Da New York a Londra in una mattinata: l'aereo supersonico della NASA sembra fantascienza
L'X-59 della NASA è pronto per il test più importante: compiere un volo a velocità supersonica. Una prima volta che potrebbe cambiare il destino dell'aviazione civile.
Volare da Londra a New York in meno di due ore. No, non si tratta dell’ennesimo film di fantascienza, ma di una rivoluzione tecnologica concreta che la NASA e i giganti dell’aerospazio stanno preparando proprio in questo momento. Il volo supersonico commerciale, rimasto congelato per oltre vent’anni dopo il pensionamento del mitico ma rumoroso Concorde, si prepara al suo ritorno grazie a una nuova generazione di velivoli silenziosi ed ecologici.
Il sensazionale X-59 della NASA
Il vero nemico dei viaggi ultra-rapidi è sempre stato il boom sonico, quel fragoroso doppio boato generato quando un velivolo supera la velocità del suono, capace di spaventare intere popolazioni e persino frantumare i vetri delle case che si trovano a terra. È proprio per tale ragione che, nel 1973, le autorità americane hanno vietato i voli supersonici civili sopra la terraferma, condannando il Concorde a viaggiare solo sopra gli oceani.
La NASA da decenni lavora a un progetto che intende rendere obsoleto questo ostacolo. Parliamo dell’X-59, un incredibile aereo sperimentale progettato insieme alla divisione Skunk Works di Lockheed Martin, lungo circa 30 metri e con un design futuristico dominato da un naso ad ago lungo ben 11 metri.
Questa forma così allungata ovviamente non è solo una scelta stilistica, ma serve per impedire alle onde di pressione dell’aria di fondersi tra loro, distribuendole lungo la fusoliera.
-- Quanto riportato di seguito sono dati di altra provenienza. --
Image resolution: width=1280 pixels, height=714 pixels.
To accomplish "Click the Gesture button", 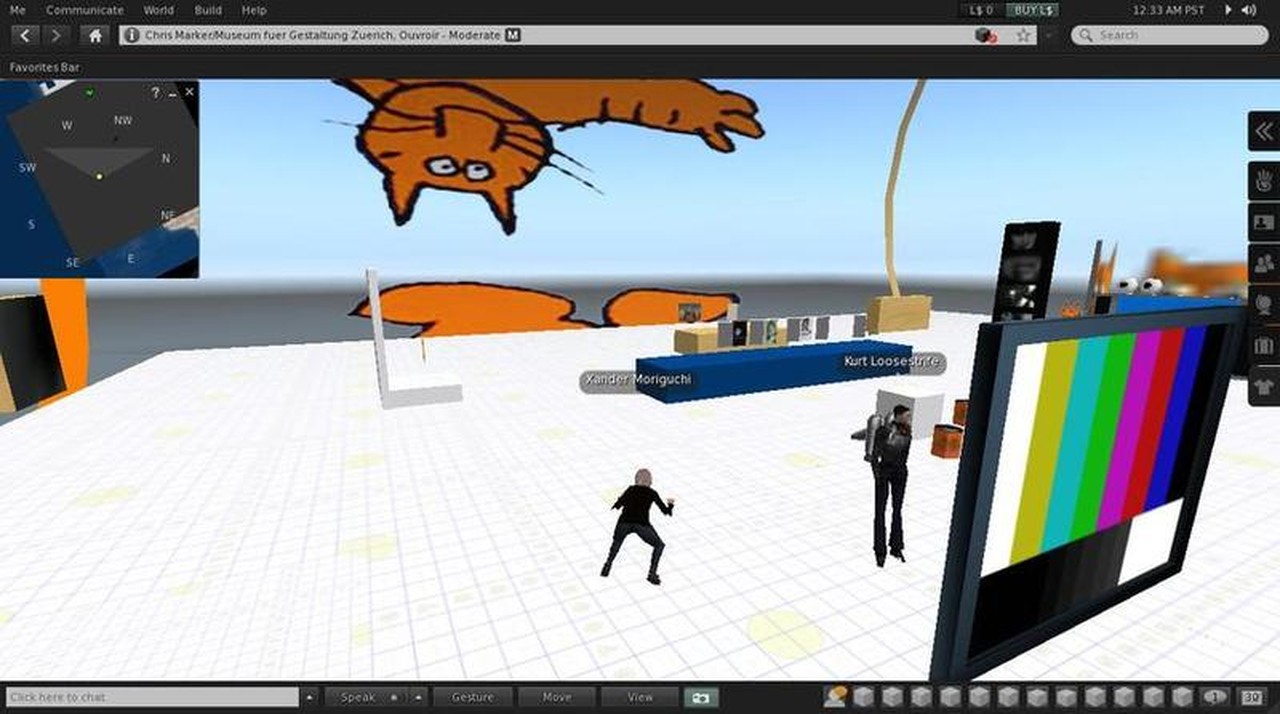I will pyautogui.click(x=473, y=697).
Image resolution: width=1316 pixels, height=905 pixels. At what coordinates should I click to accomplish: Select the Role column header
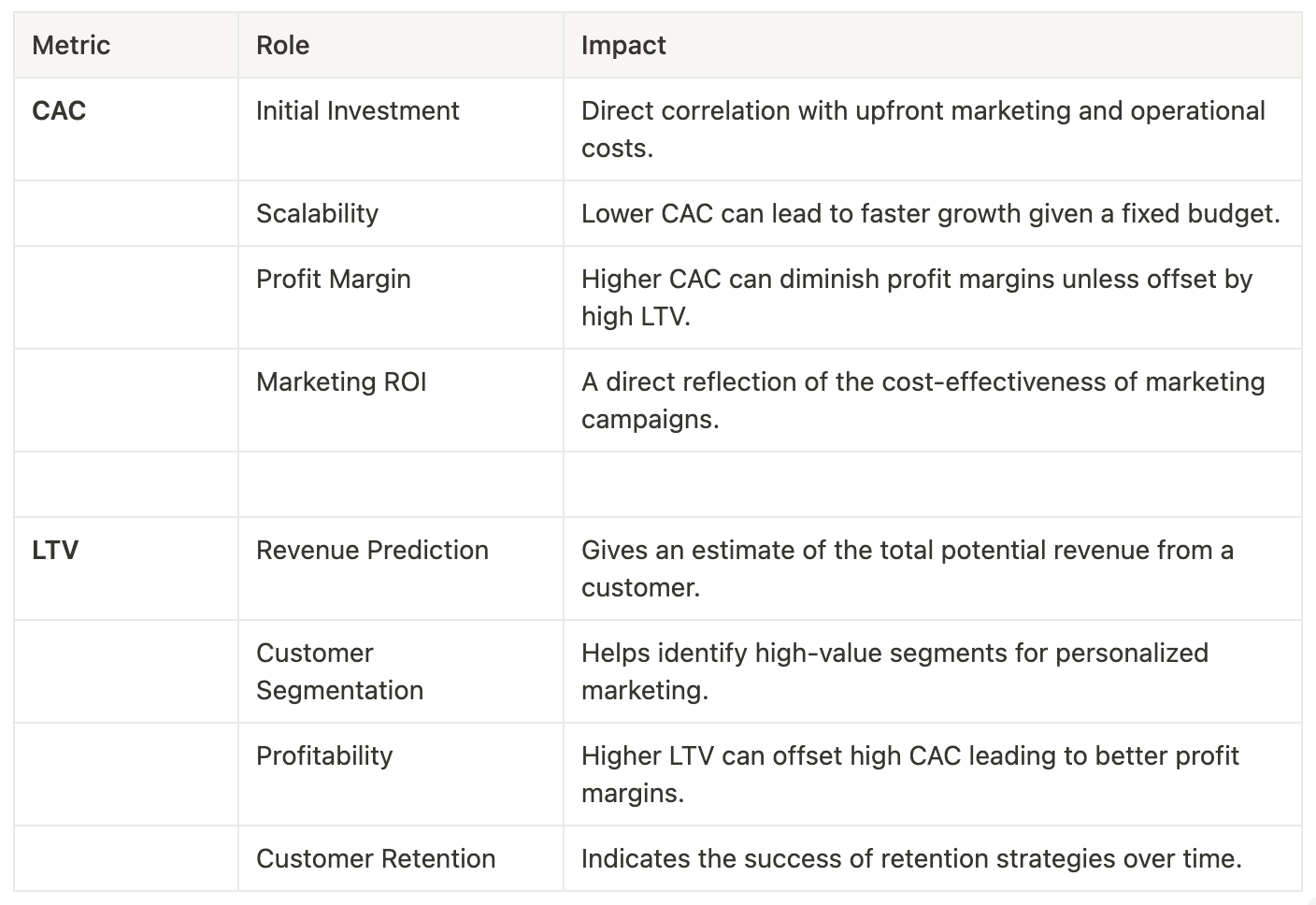pos(282,45)
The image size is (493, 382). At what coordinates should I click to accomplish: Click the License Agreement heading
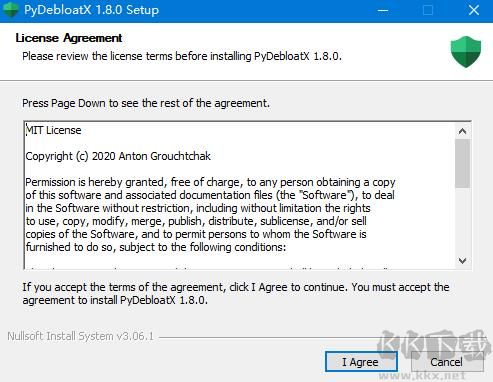click(x=69, y=38)
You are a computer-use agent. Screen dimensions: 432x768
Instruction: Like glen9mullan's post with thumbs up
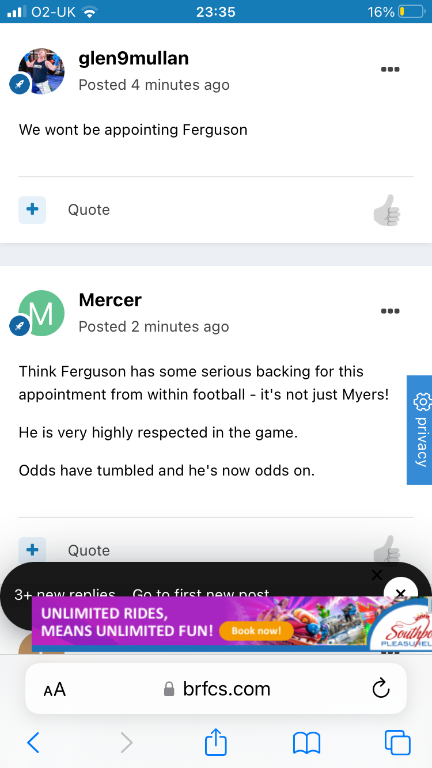[x=387, y=210]
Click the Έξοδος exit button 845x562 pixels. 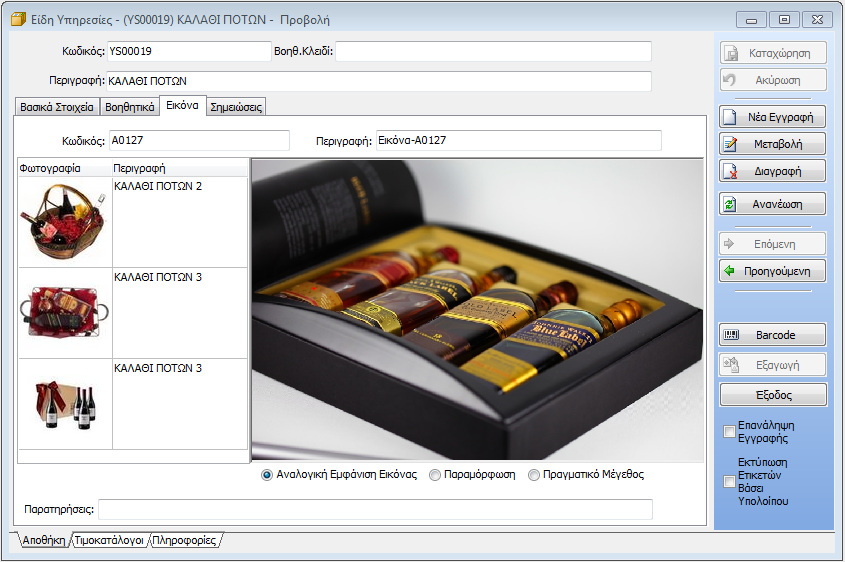coord(773,395)
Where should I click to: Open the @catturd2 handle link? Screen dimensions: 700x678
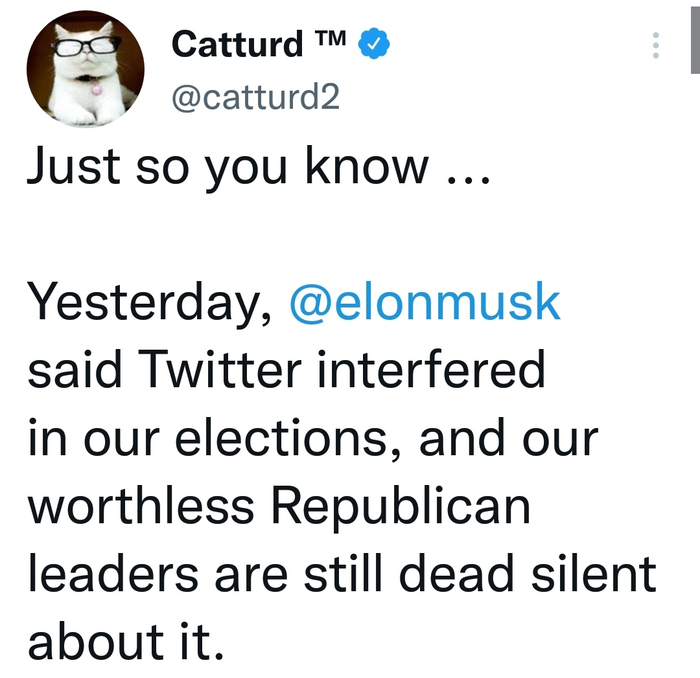257,99
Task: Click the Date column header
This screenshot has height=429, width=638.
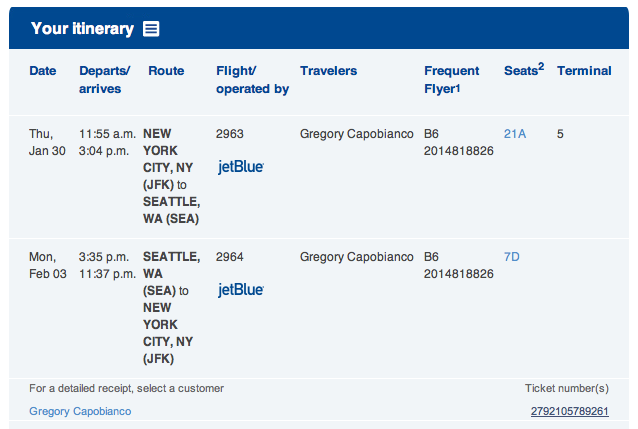Action: click(x=43, y=71)
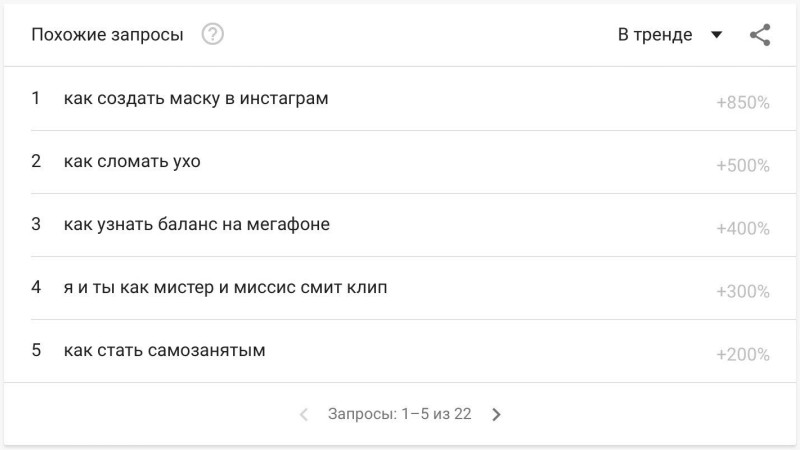Image resolution: width=800 pixels, height=450 pixels.
Task: Go to next page of queries
Action: pos(496,414)
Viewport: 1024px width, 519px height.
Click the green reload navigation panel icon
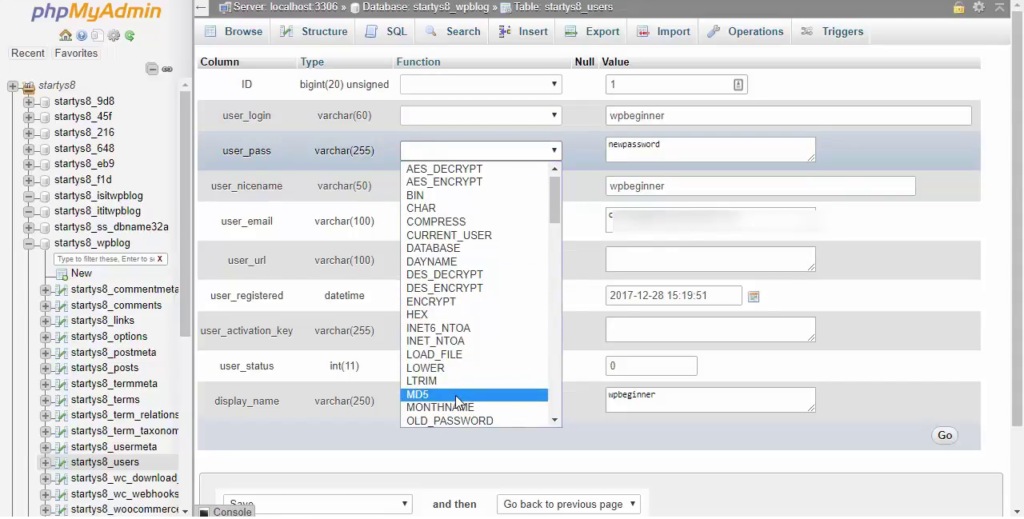[x=130, y=35]
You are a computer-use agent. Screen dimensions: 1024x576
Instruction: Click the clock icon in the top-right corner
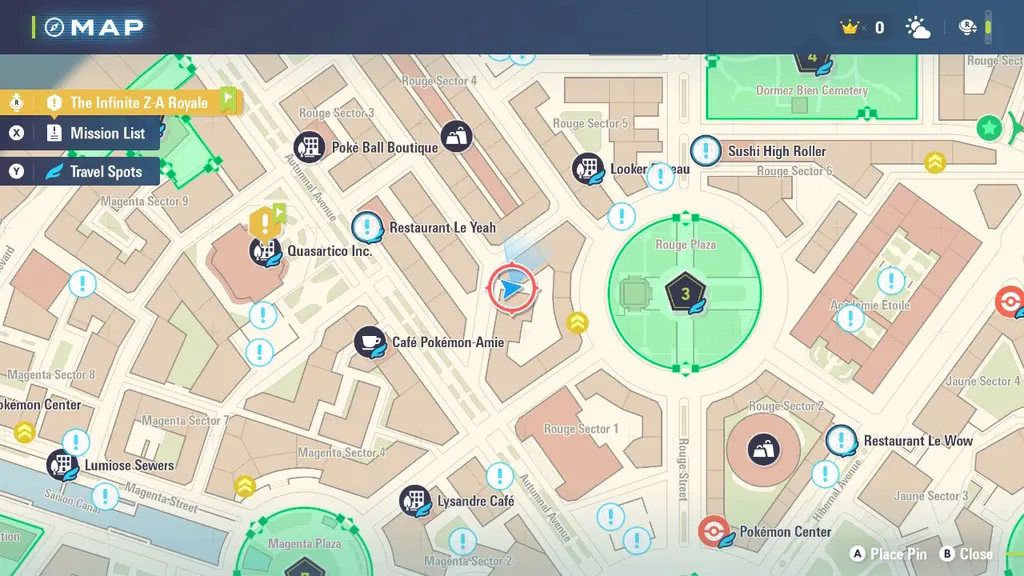[x=965, y=26]
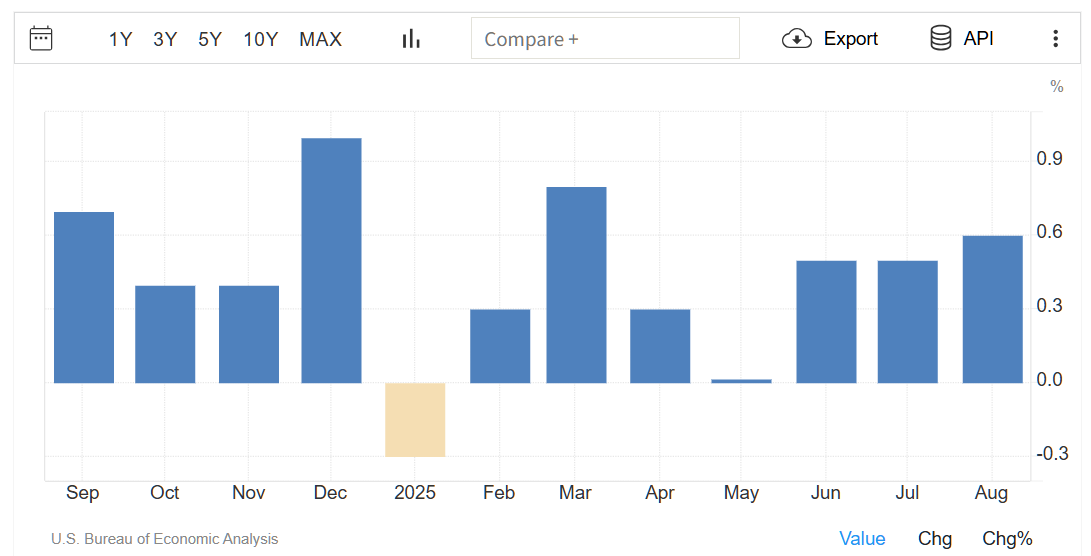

Un’altra particolarità e il motore, posizionato sopra le ali e non sotto, così da usare lo scafo stesso dell’aereo come scudo acustico.
Con queste fattezze e queste caratteristiche, l’X-59 emette un debole e quasi impercettibile battito di circa 75 decibel, simile al rumore di una portiera che si chiude a distanza.
Il primo volo supersonico
Non sono mancati i test in questi ultimi anni, ma adesso l’X-59 si prepara finalmente ad affrontare la prova del fuoco: superare la barriera del suono a Mach 1. Ad annunciarlo è stata la NASA: “Il prossimo passo sarà il primo volo supersonico di questo velivolo unico nel suo genere. Ci stiamo avvicinando al punto di prova delle condizioni di missione per cui l’X-59 è stato progettato”, ha spiegato Cathy Bahm, responsabile del progetto Low Boom Flight Demonstrator.
Il primo volo supersonico programmato servirà a confermare le previsioni dei supercomputer e, una volta validati i dati acustici con voli reali sopra aree popolate, la NASA li consegnerà ai regolatori internazionali per chiedere la fine dello storico divieto di volo terrestre, aprendo così le porte al mercato commerciale.
Un mercato che vede già all’attivo la “concorrenza”, in effetti. Basti pensare alla startup Boom Supersonic che sta sviluppando Overture, un aereo di linea da 65 posti pensato per viaggiare a Mach 1.7. Altre realtà come Spike Aerospace lavorano su jet supersonici d’affari pensati per dimezzare i tempi di viaggio globali in totale silenzio.
Ma, in tutto ciò, cosa ne pensa l’ambiente? Il tema della sostenibilità è inevitabilmente al centro del discorso perché volare a velocità supersoniche richiede dalle due alle tre volte l’energia di un volo tradizionale. Per questo motivo i nuovi aerei sono progettati per funzionare esclusivamente con carburanti sostenibili per l’aviazione, noti come SAF, ma gli esperti restano comunque in allerta. Questi voli avvengono nella stratosfera, una fascia atmosferica molto delicata e in cui le emissioni di vapore acqueo e ossidi di azoto potrebbero influire sul clima e sull’ozono. La sfida è ancora aperta: volare veloci come il vento sì, ma in armonia col nostro Pianeta.